Rodeado por vestigios que denotaban la existencia de un grandioso pasado, Tlacaélel dio comienzo a la difícil tarea de proyectar los cimientos sobre los cuales debía estructurarse el Imperio que pensaba forjar, así como los medios de que habría de valerse para lograr que la humanidad renovase su impulso hacia una siempre mayor elevación espiritual.

Durante los largos días de incesante meditación transcurridos entre las ruinas de la abandonada Teotihuacan, el Portador del Emblema Sagrado fue repasando mentalmente, una y otra vez, los conceptos fundamentales de la Cultura Náhuatl, con objeto de fundar sobre éstos sus futuras actividades.

Según los antiguos conocimientos, existía por encima y más allá de todo lo manifestado, un Principio Supremo, un Dios primordial, increado y único. Pero esta deidad o energía suma, aun cuando es el cimiento mismo del Cosmos, resulta por su misma superioridad incognoscible en su verdadera esencia.

Ahora bien, al comenzar a manifestarse en los distintos planos de la existencia, el Principio Supremo se expresa siempre, ante la humana observación, como una dualidad. Esto es, como una lucha de fuerzas aparentemente antagónicas que a través de su perenne oposición dan origen a todos los seres. Los dioses y las plantas, al igual que los astros y los hombres, son productos de esta interminable contienda creadora que abarca al Universo entero.

Poder captar el ritmo conforme el cual van predominando alternativamente las diferentes energías contenidas en todas las cosas constituía uno de los objetivos fundamentales de la sabiduría de los antiguos.
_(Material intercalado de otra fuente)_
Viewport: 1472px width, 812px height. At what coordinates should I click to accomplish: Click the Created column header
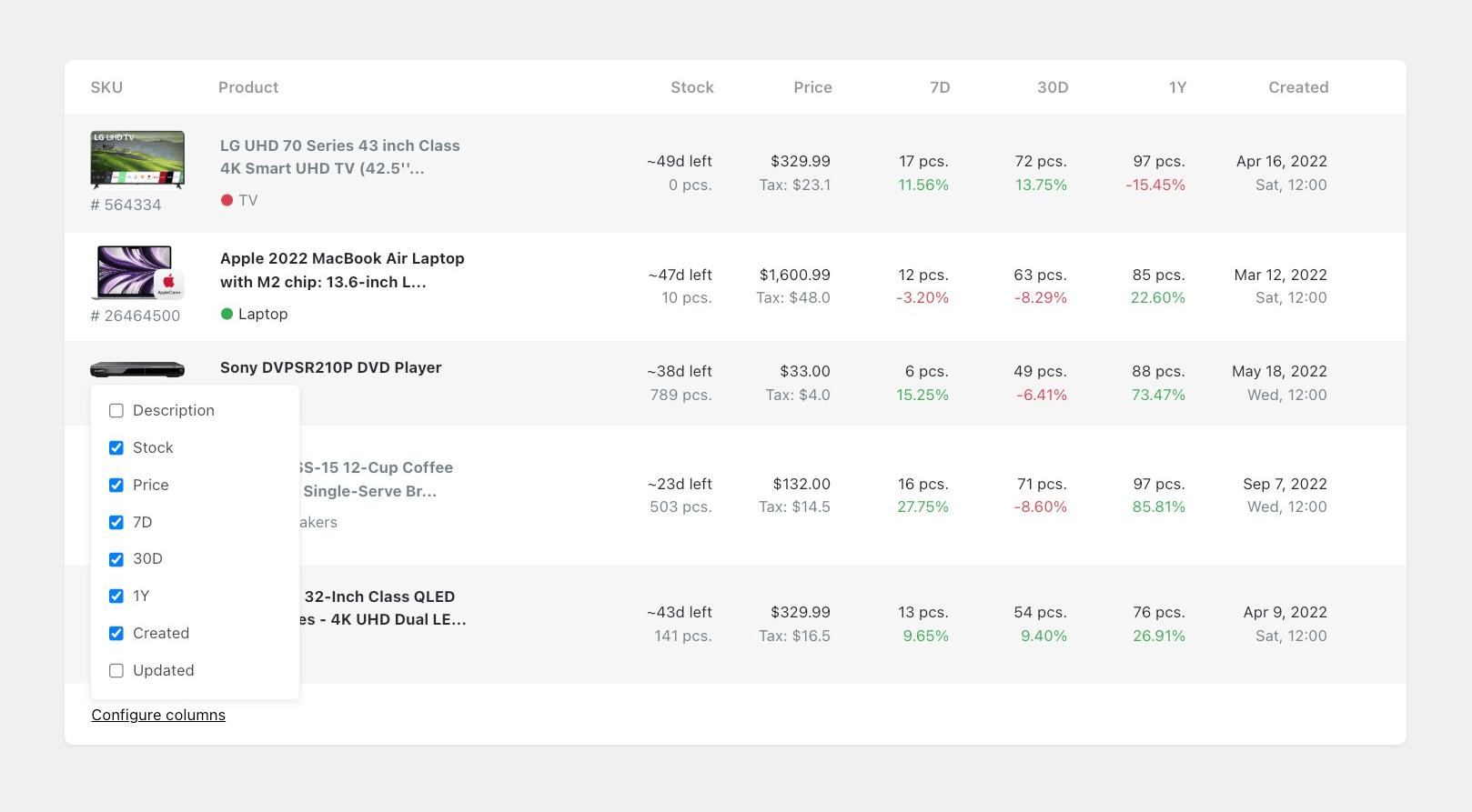pyautogui.click(x=1298, y=87)
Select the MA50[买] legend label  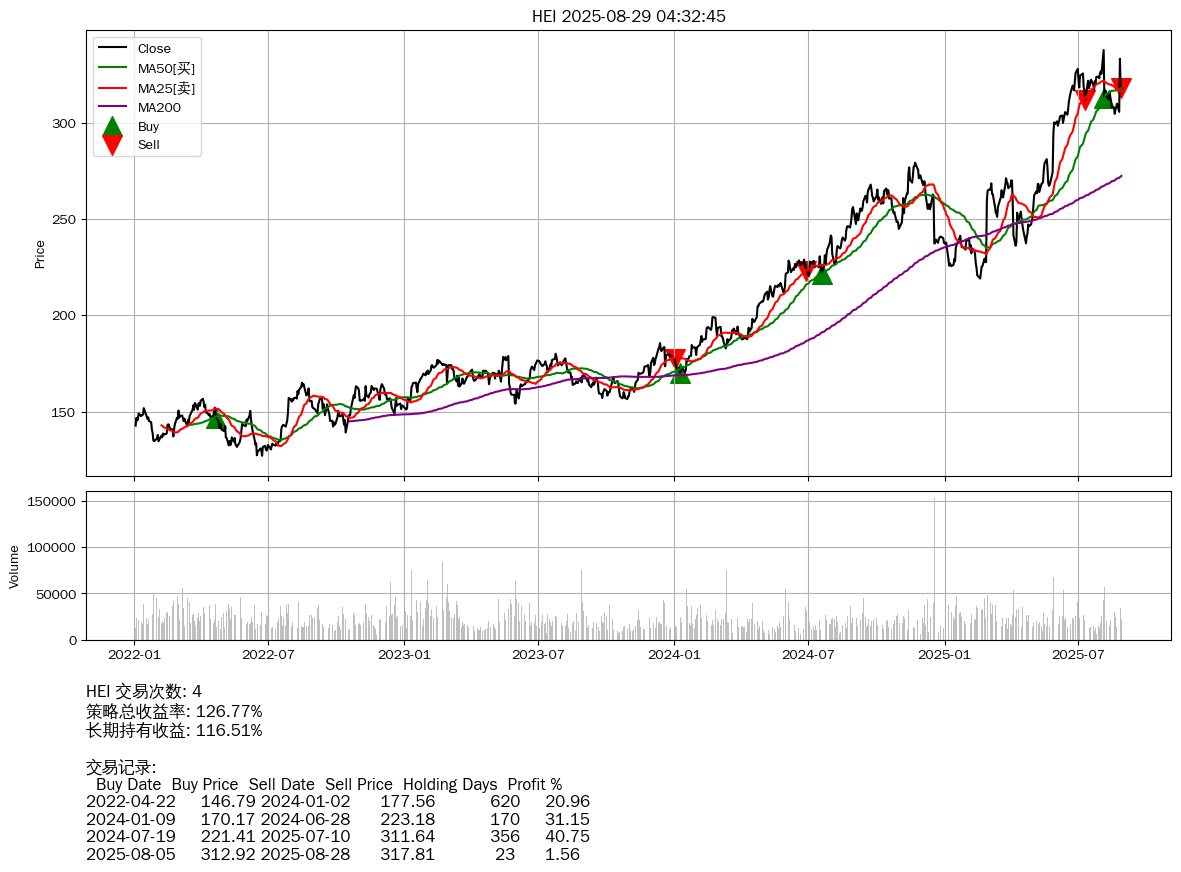(x=166, y=68)
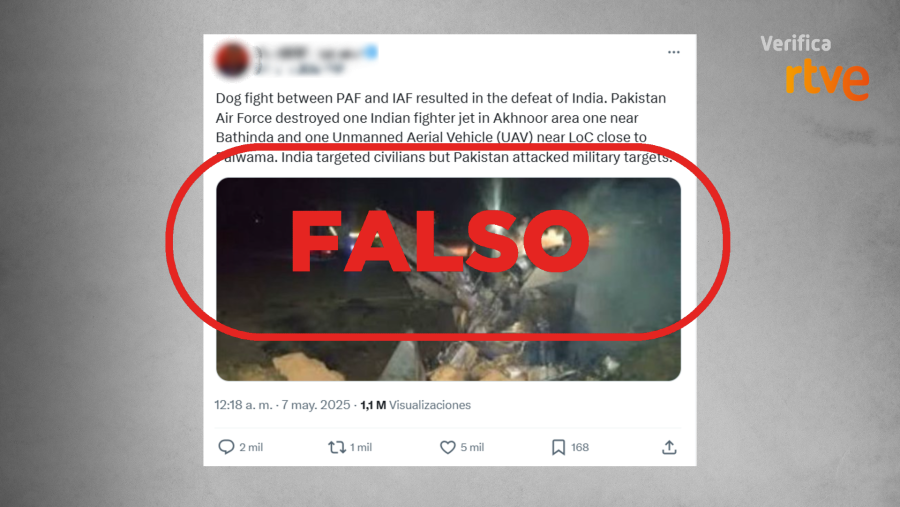Click the orange rtve logo
This screenshot has width=900, height=507.
pyautogui.click(x=827, y=79)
Para lograrlo, se habían valido de una paciente y metódica observación de los astros, hasta llegar a precisar, con minuciosa exactitud, las diferentes influencias que los cuerpos celestes ejercen sobre la tierra, adquiriendo asimismo suficientes conocimientos para poder aprovechar adecuadamente estas influencias.

Estar en posibilidad de conocer y aprovechar los influjos celestes representaba un elevado logro, pero no era el más alto de los conquistados por los sabios de antaño, los cuales habían alcanzado el máximo ideal al que ser alguno pudiese aspirar: colaborar conscientemente al armónico funcionamiento del Universo.

Devolver a la humana naturaleza su olvidada misión de coadyuvar al engrandecimiento del Universo representaba el principal propósito al que Tlacaélel pensaba encaminar su empeño, y mientras meditaba sobre los medios de que habría de valerse para ello, su atención se vio atraída por los rojizos rayos de luz del amanecer, que al proyectarse sobre los costados de la pirámide mayor, parecían resaltar aún más las prodigiosas dimensiones de la milenaria construcción. Súbitamente, una idea que entrañaba una empresa de colosal magnitud cruzó por el cerebro de Tlacaélel: ya que el sol era la fuente central de donde dimana la energía que permite la vida, si se lograba contribuir a su sustentación e incrementar su desarrollo ello se traduciría en un generalizado beneficio para todos los seres que pueblan la tierra.